Thursday, October 25, 2007

Community SANS Boston 2007 day 4

I'm blogging live from Community SANS Boston 2007.

Today we finished up the Crypto domain, and completed Operations Security. Loads of great comments from class. We discussed fairness (and legality) in regards to internet history searches. Many of us had been in the position where a manger will say "John Doe is wasting time on the internet: show me a history of his internet usage."

I believe that you don't use technology to solve a personnel problem. If an employee is 'wasting time' on the internet, they could be wasting time in other ways, such as on the phone, long breaks, playing games, etc. It's not a technology problem; it's a management problem.

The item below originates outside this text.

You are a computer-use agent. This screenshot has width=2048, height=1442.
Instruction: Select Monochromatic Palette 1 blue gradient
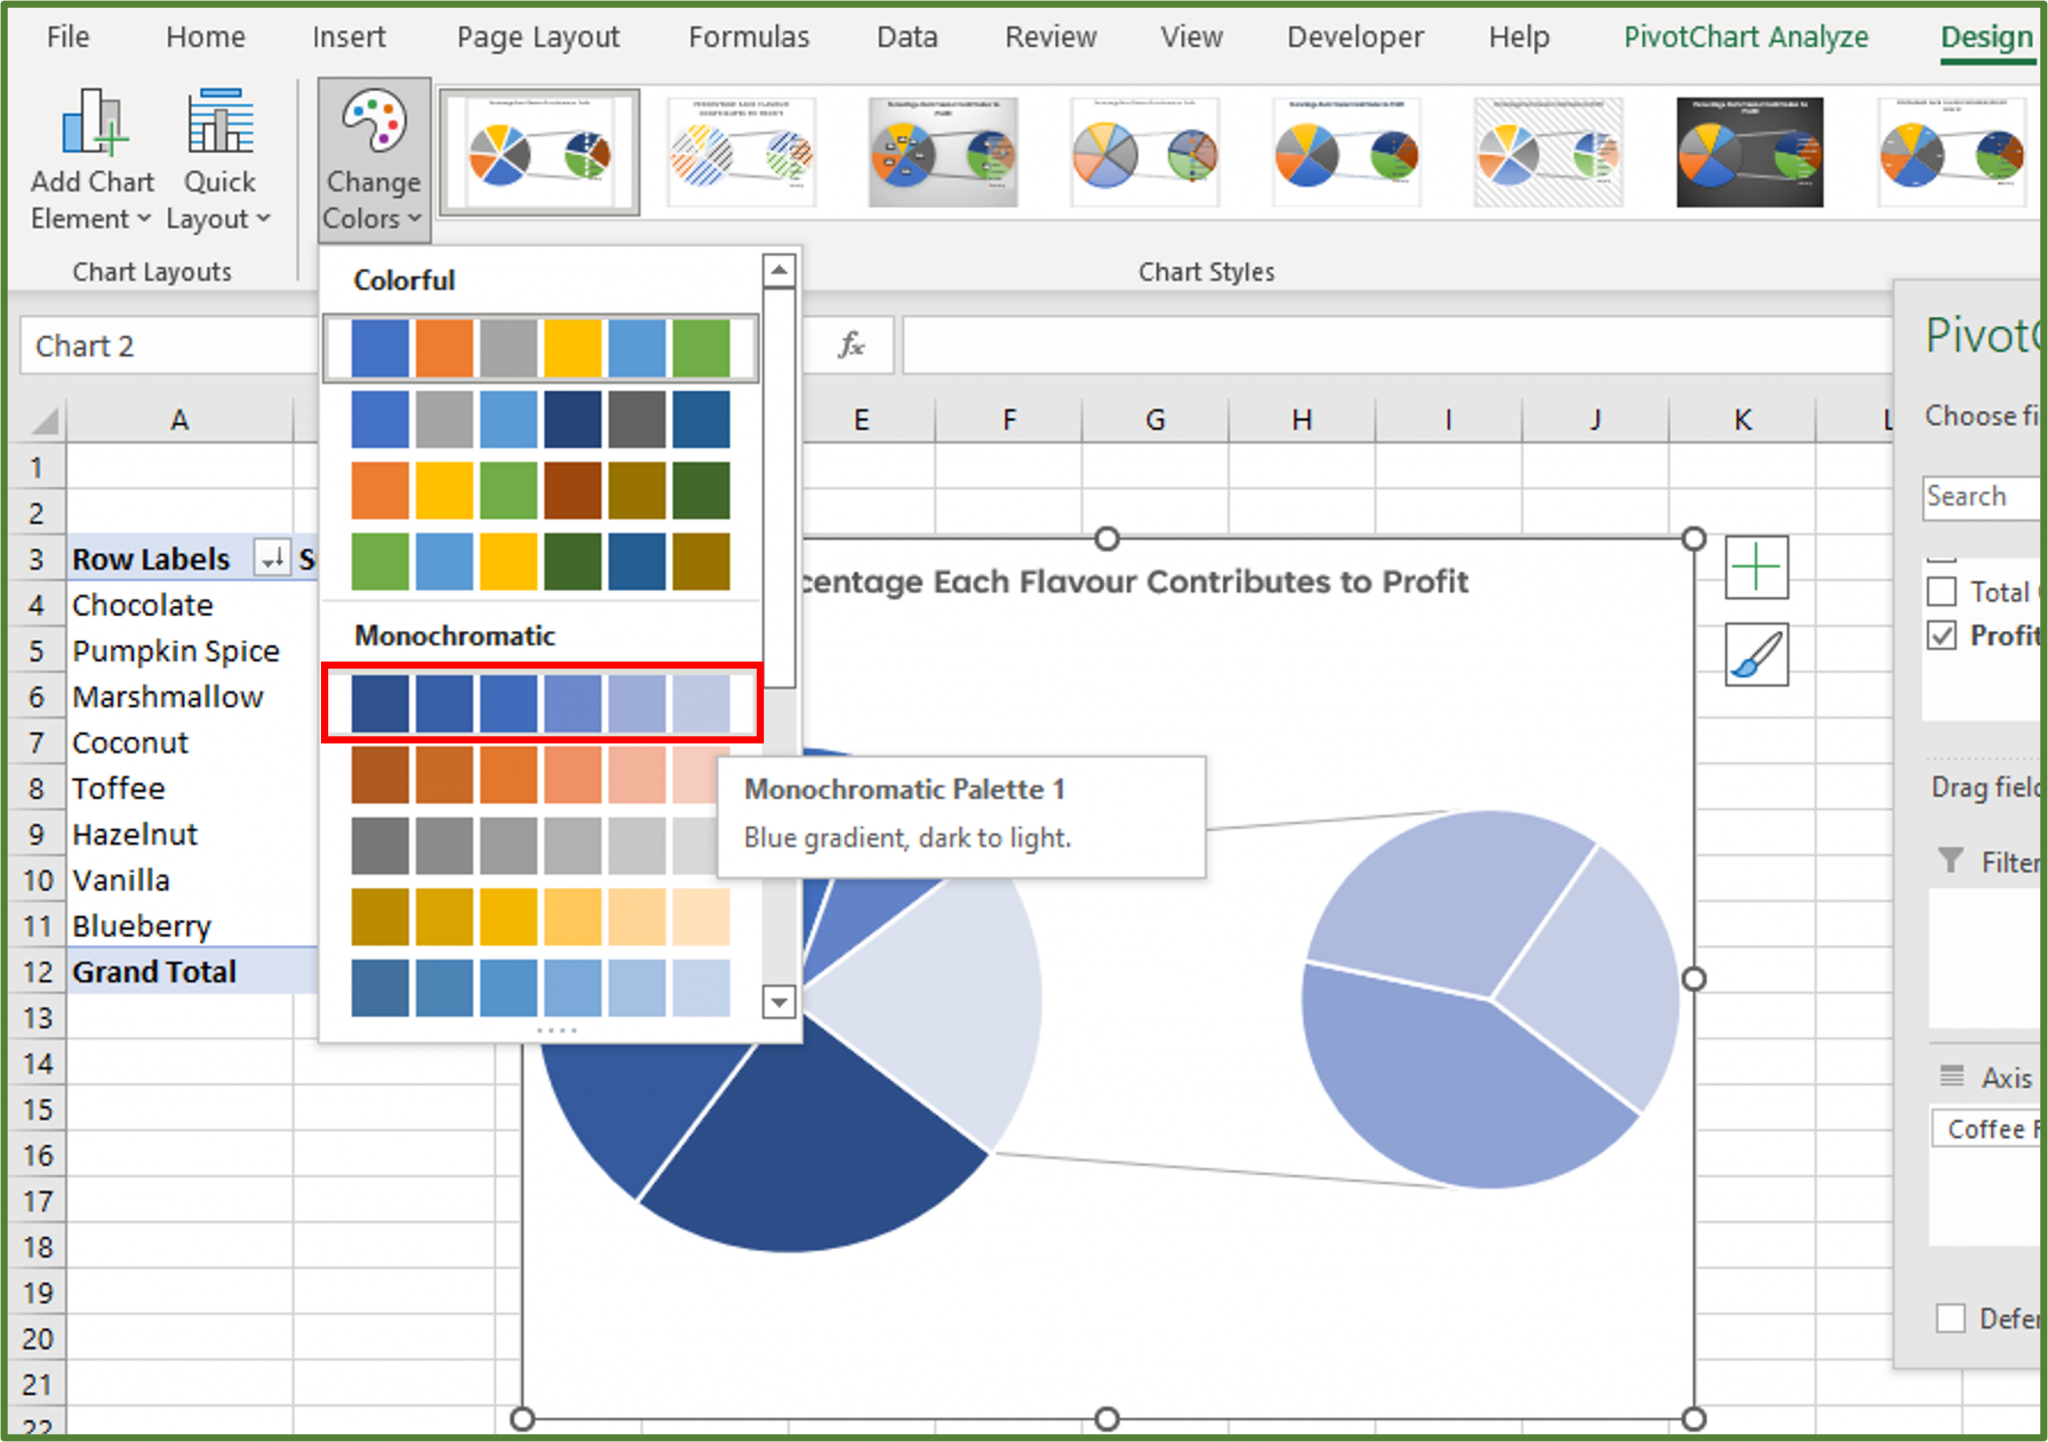[540, 704]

If you were to discipline 'John' for non-business internet usage, you should ask yourself: how many other employees use the internet just as much (or more) for non business purposes? Are you holding them to the same level of scrutiny as you are holding John? If not, you may have legal issues.

Nick brought in a few books today, including the aformentioned The Code Book by Simon Singh. Also the classics The Cuckoo's Egg by Clifford Stoll, and The Art of Deception by Kevin Mitnick.

The Code Book opens with the Story of Mary Queen of Scots: she was executed for attempting to overthrow the British throne, and implement Catholic rule in Britain. Often left out of the history books is the fact that cryptanalysis lead to her death: Queen Elizabeth was hesitant to execute her cousin, until the proof of treason was revealed when Mary's encrypted letters were decrypted.

Wednesday, October 24, 2007

Community SANS Boston 2007 day 3

I'm blogging live from Community SANS Boston 2007. Right now the Red Sox are on, and winning game 1 of the World Series 6-1.

We started on the Crypto domain today; my favorite domain. The history of crypto is fascinating: the course of history has changed due to crypto. I recommended The Codebreakers by David Kahn to my students; it is a fantastic history of crypto, up through the late 1960s. The story of the Japanese Purple Machine is fascinating. Cracking the purple machine saved untold thousands of lives, shaved years off World War II in the Pacific theater, lead to a decisive victory in the Battle of Midway Island, and changed the course of the war.

Miguel, one of my students, recommended The Code Book by Simon Singh, and Cryptonomicon by Neal Stephenson. I have added them to my Amazon list.

Monday, October 22, 2007

Community SANS Boston 2007 day 1

Community SANS Boston 2007 began today; I thought day 1 went very well.

Mike, a gentleman who attended my Incident Handling/Hacker Techniques class last year, decided to pursue the CISSP® certification and attended this class. After earning his GCIH last year, he was promoted and now heads up a security team at his company. He decided it was time to round out his information security management knowledge. It's always great to see repeat students!

We have a great cross-section of industries represented in class, including some military and financial folks.

We covered the Access Control Systems & Methodology today. A universal point that came up today: access control is hard, and often thankless. We often see a litany of access requests, with many folks clearly requesting more access than is required. Users can be quite vocal when access is denied or limited, and we never hear "Great job on access control today! You really nailed it!!"

A few questions from today:

Q: Are the questions on the CISSP® in domain order, or randomized?
A: The questions are in random order.

Q: What are the new CISSP® experience requirements as of Oct 1st, 2007?
A: (ISC)2 now requires 5 years of experience in two or more domains in the Common Body of Knowledge (and you may subtract 1 year with a 4-year degree). This is a change from the old rules, which required 4 years of experience in one of the domains in the Common Body of Knowledge. See the new CISSP® experience requirements.

As an FYI, the next CISSP® @Home starts in January.